The first couple of weeks of using Talkit I kept jotting down super short phrases in my highlights, no more than 5 or 6 words. I talked to one of my coworkers and realized that they were fully taking the opportunity to use it as a mini journal and really connect their emotions with the events of the day: “I felt angry because I felt dismissed at today’s meeting and couldn’t get my point across“. At the end of the week I was getting the reports that showed my emotions and still made use of them, but as I started to be a lot more specific with my highlights, I could go back two or three weeks and know exactly why I felt a certain way on a specific day. 

2. The are no “work emotions” and “life emotions”

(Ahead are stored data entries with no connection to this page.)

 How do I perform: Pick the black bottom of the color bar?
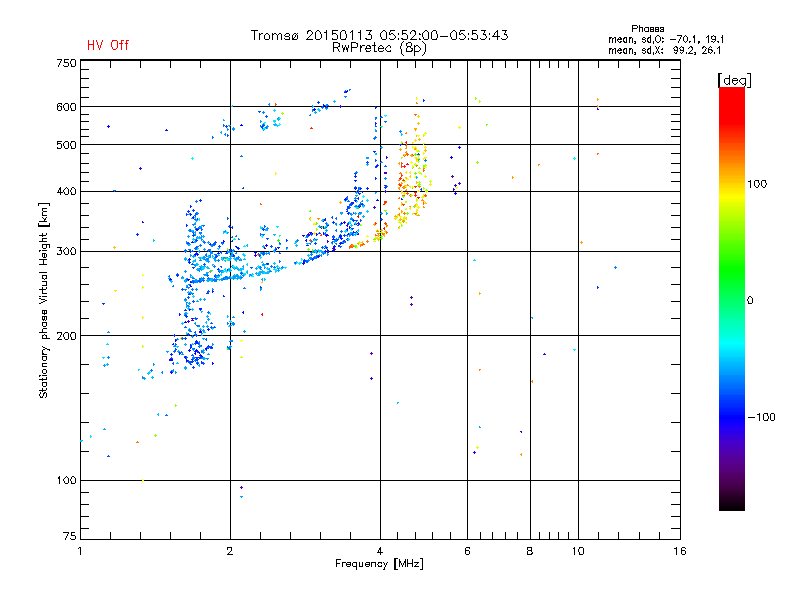pyautogui.click(x=731, y=505)
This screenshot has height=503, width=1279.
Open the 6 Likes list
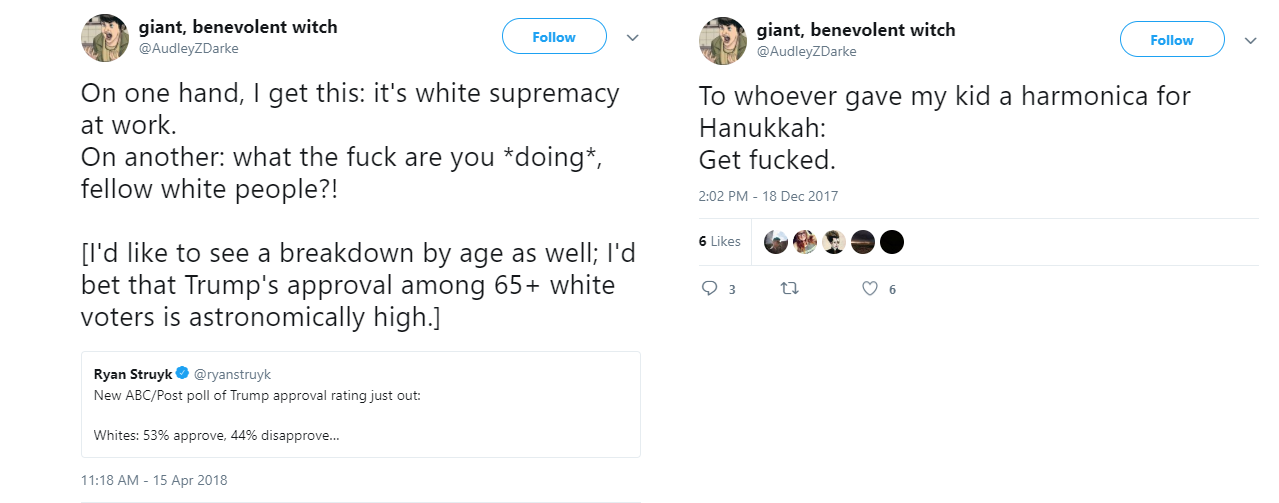719,241
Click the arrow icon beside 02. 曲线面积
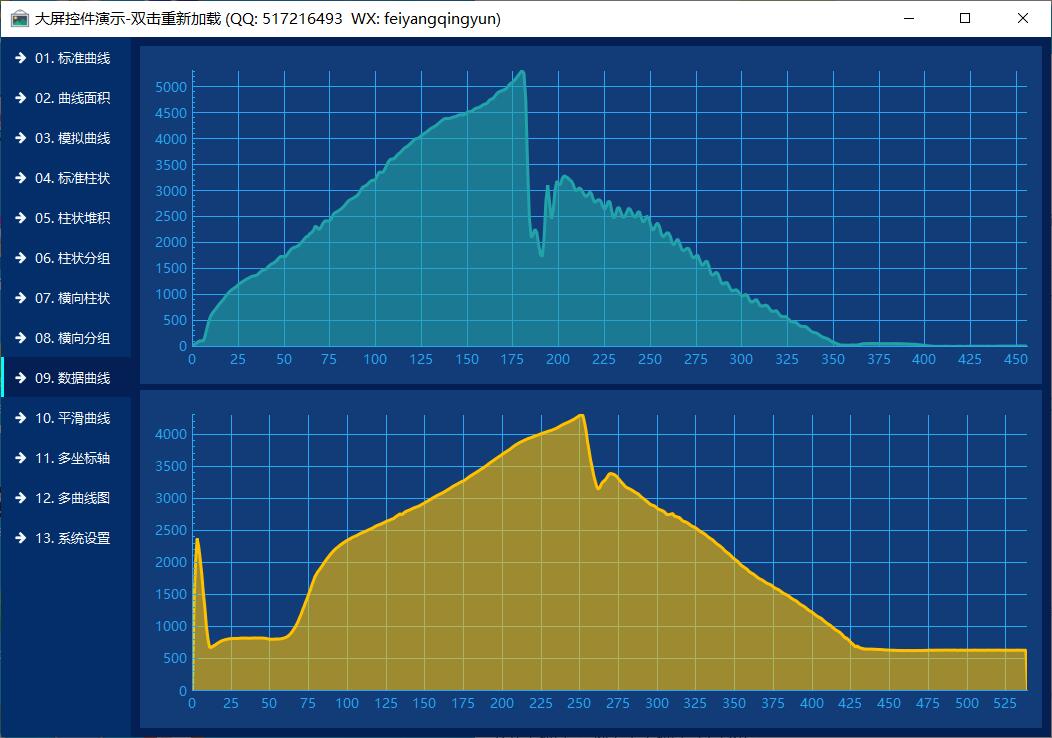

Log everything you’re feeling, even if it has nothing to do with work. Again, little miss words holding back on her own words and feelings. I felt that if something was going on in my life, it didn’t belong in the workplace. And that’s true to some extent. But we’re talking feelings here, understanding what and when we experience our emotions. So, when I received my reports, it mostly only showed my positive emotions or very few negative ones, because I happened to be performing well at work and that made me proud. But it was strange to see a happy person reflected on the page of the report when I knew I wasn’t feeling my best in other aspects. So, I started to put down my negative emotions as well, and made a little note in my highlights that read “my negative emotions today have nothing to do with work“. When they did, they did, and I also made sure I wrote that down with things like “I was distracted and made a mistake that I wouldn’t have made otherwise and that made me angry” or something of the sort. Sometimes we’re asked to leave our emotions at the door, but that can’t always be the case. And if you find yourself in a place where people ask you to do that, maybe you’re standing on the wrong side of the door of that particular company and can start to plan your exit strategy.

3. Don’t hold back

Anything you write in Talkit will be available for your eyes only, unless you see fit to share it with someone else. And even so, you could just pick and choose what to share for example in a 1:1 meeting with your leader. Completely up to you. Up until a point I kept this information to myself, but since I was going through some things in my personal life that were affecting how I was performing at work, I decided to screenshot the graph of a particularly bad week and show it to my manager at our weekly meeting. I started off by saying “this may explain a lot“, and then we talked about how I could navigate work while still going through my personal issues, in a way that we could all benefit from. I was able to change my schedule up a bit so I would have free slots to take care of things that needed my attention, instead of having my mind split in many different directions.

4. Spot the patterns

Your report can show you ongoing situations that repeat over time. Sure, I’ll always have a spike of positive emotions on Friday because I was that much closer to the weekend, and to be able to spend all Saturday curled up with my dogs and binge watch some TV. It wasn’t until I went back a couple of weeks of my reports that I noticed a spike in my negative emotions around Wednesdays and realized that I had a recurring hands-on meeting that I didn-t particularly enjoy. I took that as an opportunity to see what could be changed about that situation: could I just skip the meeting altogether? Did the contents of the meeting make me angry, anxious, worried? Was it a personal issue with a participant? And started to change my attitude towards that meeting and the hours leading up to it. I didn’t solve all my problems, but I managed to curb the negative curve (see what I did there? Told you, words!) on that particular trend.

Nobody else can run your marathon for you

At the end of the day, it will be up to you what you make of Talkit and the report, but if experience serves in any way, I can confidently say that having a consistent attitude towards the tool has led me to understand my current state, my patterns, my overall emotions. Furthermore, it led me to consciously act to change some things that if untouched, could still be bothering me. I have by no means finished the marathon, but I’m glad I get to train for it every day.